The association between SARS-CoV-2 infection and GBS remains controversial. A 2021 review identified a total of 109 published cases of GBS with confirmed SARS-CoV-2 infection. Although causality could not be proven, the authors found that AIDP with facial palsy was the most common presentation . On the other hand, an epidemiological and cohort study by Keddie and colleagues did not find evidence of a causative relationship between SARS-CoV-2 and GBS . A proposed mechanism of AIDP in SARS-CoV-2 involves molecular mimicry between pathogen-borne antigens and human heat shock proteins [5,7,29]. Similarly, most reported cases of GBS after SARS-CoV-2 vaccination are consistent with AIDP [30,31]. In this case report, a history of SARS-CoV-2- like symptoms or laboratory confirmed infection was not identified. However, it is plausible that he developed GBS after an asymptomatic course of SARS-CoV-2 infection.
With the ongoing pandemic and worldwide mass vaccination programs, clinicians should be aware of potential neurological complications that can emerge after administering SARSCoV-2 vaccinations. By the same token, clinicians must demystify vaccination safety profile and efficacy concerns for patients to avert vaccination hesitancy. At present, there is insufficient evidence to suggest a causal relationship between SARS-CoV-2 vaccination and the development of GBS. Therefore, the benefits of SARS-CoV-2 vaccination far outweigh the risks.

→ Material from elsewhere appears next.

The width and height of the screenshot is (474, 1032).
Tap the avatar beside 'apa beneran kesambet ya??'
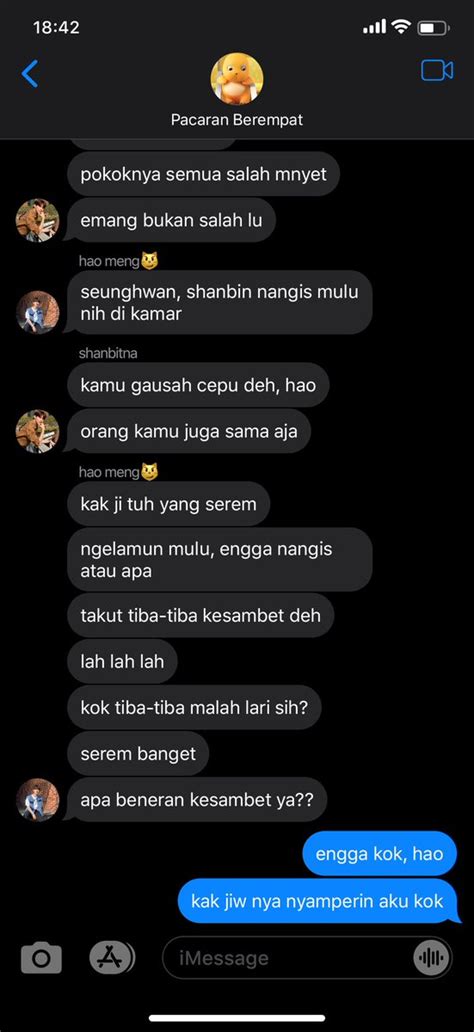point(38,800)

A temporal association between the Ad26.COV2.S (Johnson & Johnson/Janssen) vaccine and the onset of GBS was demonstrated in this case report. A feasible underlying pathogenic mechanism involves the cross-reactivity of antibodies stimulated by adenovirus vaccine components and peripheral nerve glycoproteins. However, there is currently insufficient evidence to support a causal relationship between Ad26. COV2.S and the development of GBS. Further evidence gathered from clinician surveillance and clinical trials are needed to draw these conclusions.